Anna began by sharing her experiences working for the Church and explained why the possible ordination of women to the diaconate is such an urgent topic for discussion. Phyllis then spoke about the theological arguments for women’s ordination to the diaconate: women can and do image Christ, and they have already been ordained deacons in the historical Church. You can read more about the content of Phyllis and Anna’s speeches siguiendo este enlace (nota en inglés) in the Irish Rover, one of our student newspapers here on campus. After hearing from both Phyllis and Anna, we left 30 minutes for Q&A. Our panelists engaged a wide variety of questions: some challenged Phyllis’s theological arguments for women’s ordination to the diaconate while others asked how the current Synod might contribute to the conversation. Others sought to draw inspiration, asking the panelists how they keep up their hope and what spiritual practices they lean on to strengthen their work. Although we heard a wide variety of questions at the event, many questions went unanswered. We did not have nearly enough time to hear from everyone. For example, there seems to be a desire on campus to dive deeper into the theology of ordination. It is clear that there are so many people in our community that are hungering to join the global Church’s discernment around this issue. As I begin to envision what might be our next step on the path of discernment, three moments from the event stick out to me:
1.- In the midst of Phyllis answering a question, she said “I could be wrong. I recognize I could totally be wrong.”

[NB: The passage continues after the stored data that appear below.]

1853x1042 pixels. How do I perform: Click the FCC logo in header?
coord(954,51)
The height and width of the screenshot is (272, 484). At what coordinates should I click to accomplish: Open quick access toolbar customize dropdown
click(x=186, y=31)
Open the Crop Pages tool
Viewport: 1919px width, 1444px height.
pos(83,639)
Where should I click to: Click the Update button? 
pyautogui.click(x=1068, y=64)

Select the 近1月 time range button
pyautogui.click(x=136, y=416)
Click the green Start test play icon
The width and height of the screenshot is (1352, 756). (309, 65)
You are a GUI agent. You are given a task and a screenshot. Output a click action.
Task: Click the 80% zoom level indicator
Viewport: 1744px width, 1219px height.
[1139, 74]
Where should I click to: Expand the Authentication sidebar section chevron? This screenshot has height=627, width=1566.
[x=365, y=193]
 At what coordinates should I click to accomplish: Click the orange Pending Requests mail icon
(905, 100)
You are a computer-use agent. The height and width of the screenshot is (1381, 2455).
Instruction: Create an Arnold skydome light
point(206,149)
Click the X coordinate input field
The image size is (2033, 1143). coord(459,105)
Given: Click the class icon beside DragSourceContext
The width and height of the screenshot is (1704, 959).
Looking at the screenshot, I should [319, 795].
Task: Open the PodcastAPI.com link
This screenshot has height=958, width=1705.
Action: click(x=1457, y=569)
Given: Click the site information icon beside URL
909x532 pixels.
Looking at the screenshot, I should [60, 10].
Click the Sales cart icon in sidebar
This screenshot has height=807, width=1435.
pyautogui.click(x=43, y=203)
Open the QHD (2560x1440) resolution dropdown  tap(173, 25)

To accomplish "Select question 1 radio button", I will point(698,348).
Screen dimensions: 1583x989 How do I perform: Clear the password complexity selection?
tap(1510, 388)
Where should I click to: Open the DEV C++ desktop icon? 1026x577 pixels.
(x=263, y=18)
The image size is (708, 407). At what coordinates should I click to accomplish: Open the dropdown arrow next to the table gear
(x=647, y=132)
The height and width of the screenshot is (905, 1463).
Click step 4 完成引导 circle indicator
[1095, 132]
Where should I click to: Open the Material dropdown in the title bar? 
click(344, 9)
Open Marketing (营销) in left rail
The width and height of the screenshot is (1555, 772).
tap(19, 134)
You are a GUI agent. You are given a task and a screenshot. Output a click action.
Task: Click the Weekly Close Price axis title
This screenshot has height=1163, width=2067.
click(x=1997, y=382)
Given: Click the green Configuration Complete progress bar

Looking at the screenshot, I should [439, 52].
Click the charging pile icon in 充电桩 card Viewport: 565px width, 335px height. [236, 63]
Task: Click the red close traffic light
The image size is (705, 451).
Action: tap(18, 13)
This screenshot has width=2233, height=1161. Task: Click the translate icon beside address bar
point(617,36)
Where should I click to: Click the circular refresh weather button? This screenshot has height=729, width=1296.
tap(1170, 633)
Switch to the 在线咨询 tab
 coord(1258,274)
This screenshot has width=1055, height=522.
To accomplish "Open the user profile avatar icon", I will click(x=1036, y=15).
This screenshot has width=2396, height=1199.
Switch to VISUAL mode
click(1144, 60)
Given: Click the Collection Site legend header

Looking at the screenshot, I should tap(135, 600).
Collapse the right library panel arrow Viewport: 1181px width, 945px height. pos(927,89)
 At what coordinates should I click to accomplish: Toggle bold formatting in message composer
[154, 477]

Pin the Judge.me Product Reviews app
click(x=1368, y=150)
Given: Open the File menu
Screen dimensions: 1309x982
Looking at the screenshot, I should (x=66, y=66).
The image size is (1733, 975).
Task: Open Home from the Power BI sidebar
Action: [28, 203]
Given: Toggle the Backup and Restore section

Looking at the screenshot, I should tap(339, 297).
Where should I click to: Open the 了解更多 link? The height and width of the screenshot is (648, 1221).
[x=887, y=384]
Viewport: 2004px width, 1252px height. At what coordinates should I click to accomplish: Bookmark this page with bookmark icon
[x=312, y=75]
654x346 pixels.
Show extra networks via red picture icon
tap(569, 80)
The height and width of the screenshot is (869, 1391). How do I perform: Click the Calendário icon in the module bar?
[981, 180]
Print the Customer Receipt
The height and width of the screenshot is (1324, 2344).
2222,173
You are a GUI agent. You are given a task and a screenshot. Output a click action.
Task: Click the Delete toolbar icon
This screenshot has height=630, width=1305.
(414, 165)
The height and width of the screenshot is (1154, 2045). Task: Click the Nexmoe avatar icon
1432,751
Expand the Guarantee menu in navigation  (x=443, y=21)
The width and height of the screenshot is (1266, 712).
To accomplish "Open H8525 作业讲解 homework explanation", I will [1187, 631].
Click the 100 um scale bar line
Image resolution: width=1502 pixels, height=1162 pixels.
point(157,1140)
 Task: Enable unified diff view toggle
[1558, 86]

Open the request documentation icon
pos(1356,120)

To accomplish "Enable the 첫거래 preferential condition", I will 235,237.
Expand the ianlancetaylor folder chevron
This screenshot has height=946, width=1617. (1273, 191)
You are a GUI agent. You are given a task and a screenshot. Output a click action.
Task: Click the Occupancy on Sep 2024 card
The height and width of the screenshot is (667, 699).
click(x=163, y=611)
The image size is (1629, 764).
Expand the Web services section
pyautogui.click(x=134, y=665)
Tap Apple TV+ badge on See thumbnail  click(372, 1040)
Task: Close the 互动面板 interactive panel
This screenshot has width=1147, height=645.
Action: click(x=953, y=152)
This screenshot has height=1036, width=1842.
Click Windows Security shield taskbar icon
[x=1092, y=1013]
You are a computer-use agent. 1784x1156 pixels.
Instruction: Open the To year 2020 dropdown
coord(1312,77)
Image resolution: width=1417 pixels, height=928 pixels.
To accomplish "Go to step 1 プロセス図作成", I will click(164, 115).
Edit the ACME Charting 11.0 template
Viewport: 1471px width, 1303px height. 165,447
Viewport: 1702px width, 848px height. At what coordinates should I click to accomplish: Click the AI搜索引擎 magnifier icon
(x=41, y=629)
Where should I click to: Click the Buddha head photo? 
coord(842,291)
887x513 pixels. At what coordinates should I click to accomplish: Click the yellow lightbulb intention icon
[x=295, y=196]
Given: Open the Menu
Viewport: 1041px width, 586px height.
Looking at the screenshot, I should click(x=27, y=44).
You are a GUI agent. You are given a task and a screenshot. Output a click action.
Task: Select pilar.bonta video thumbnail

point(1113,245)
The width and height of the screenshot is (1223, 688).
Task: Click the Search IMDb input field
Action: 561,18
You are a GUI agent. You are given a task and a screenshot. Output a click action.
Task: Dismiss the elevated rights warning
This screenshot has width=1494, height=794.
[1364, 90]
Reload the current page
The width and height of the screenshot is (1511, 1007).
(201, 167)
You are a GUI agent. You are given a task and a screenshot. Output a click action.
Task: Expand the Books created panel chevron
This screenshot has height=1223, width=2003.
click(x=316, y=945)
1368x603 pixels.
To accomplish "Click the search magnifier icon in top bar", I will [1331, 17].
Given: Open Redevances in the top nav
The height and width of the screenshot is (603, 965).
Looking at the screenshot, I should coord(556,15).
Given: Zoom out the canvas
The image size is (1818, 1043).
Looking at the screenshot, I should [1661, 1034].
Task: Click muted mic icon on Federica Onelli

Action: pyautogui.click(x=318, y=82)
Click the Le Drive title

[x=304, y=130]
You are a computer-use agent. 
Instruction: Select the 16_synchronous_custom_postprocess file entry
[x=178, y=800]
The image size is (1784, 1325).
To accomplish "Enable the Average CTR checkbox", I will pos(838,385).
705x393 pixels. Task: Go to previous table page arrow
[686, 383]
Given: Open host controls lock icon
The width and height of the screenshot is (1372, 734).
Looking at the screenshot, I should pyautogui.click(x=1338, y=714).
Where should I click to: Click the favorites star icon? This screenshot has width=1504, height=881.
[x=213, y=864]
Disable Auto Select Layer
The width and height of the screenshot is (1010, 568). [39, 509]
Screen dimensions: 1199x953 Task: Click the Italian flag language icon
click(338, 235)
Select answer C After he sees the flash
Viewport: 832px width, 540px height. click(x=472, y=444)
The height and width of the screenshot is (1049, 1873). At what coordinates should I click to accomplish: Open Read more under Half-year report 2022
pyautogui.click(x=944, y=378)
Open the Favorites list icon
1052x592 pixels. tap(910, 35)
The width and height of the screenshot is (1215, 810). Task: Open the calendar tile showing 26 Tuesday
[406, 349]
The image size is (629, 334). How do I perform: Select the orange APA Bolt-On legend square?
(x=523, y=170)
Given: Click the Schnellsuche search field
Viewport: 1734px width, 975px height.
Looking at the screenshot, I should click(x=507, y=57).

As we envision what is next, I hope I can grow in humility like Phyllis who has poured her life’s work into researching women and the diaconate. We can never know for certain where God is leading us, but we can trust that the search for truth is still good and worthwhile.
2.- Anna emphasized that “your work has to remain rooted in Jesus. If it doesn’t, everything will crumble.”
While it might seem obvious, this is such a good reminder, especially when conversations surrounding this issue can become heated and emotionally charged. In order for us to hope and dream for what could be, we must have our feet firmly planted in the embodied God who is present in each living, breathing being who is joining our conversation.
3.- At the end of the event, a first year undergraduate student came up to me and said “Wow, thank you, I didn’t know we got to talk about things like this at Notre Dame!”
This comment reminds me of the importance of remaining open to the Spirit. We do get to have conversations about women and the diaconate at Notre Dame and everywhere in the Church, so let’s do it! What a gift it is to get to join in this dialogue, participating in the work of discerning where the Spirit is leading our Church.